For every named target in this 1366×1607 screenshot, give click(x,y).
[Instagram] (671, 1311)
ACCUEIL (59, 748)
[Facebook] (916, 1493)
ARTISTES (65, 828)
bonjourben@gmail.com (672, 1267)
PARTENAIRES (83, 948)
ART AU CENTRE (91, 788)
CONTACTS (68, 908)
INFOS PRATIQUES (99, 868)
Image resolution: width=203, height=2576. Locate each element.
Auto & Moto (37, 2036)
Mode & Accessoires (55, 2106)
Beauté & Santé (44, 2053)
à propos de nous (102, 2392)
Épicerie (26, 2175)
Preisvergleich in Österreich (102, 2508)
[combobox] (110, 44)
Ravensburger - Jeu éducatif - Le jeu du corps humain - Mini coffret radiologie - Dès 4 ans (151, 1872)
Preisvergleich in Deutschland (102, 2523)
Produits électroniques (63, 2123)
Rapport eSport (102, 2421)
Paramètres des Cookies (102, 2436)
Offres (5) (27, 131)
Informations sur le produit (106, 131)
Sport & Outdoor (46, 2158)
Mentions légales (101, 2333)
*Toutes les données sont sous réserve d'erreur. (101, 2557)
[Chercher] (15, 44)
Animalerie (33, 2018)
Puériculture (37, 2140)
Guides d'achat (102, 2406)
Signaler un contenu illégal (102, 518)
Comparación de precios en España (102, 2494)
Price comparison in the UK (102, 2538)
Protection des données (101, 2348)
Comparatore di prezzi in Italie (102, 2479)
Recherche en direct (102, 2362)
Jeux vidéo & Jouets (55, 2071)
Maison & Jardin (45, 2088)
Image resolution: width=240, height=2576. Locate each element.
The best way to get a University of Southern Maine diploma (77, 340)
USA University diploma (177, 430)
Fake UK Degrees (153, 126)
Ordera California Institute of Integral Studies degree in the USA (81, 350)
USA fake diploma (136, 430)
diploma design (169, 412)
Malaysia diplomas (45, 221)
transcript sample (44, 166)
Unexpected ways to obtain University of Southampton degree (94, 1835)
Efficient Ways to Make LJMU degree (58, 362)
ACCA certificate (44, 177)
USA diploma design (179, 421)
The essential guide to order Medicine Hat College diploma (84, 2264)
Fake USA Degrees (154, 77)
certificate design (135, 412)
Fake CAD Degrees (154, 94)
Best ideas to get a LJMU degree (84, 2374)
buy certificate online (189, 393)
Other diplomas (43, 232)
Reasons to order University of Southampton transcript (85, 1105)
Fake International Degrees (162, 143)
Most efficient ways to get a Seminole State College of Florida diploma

§ **Requirement**:
Lines holding the word "design" in the entries above are the ones to pull out. Copy them all.

§ **Answer box**:
diploma design (169, 412)
USA diploma design (179, 421)
certificate design (135, 412)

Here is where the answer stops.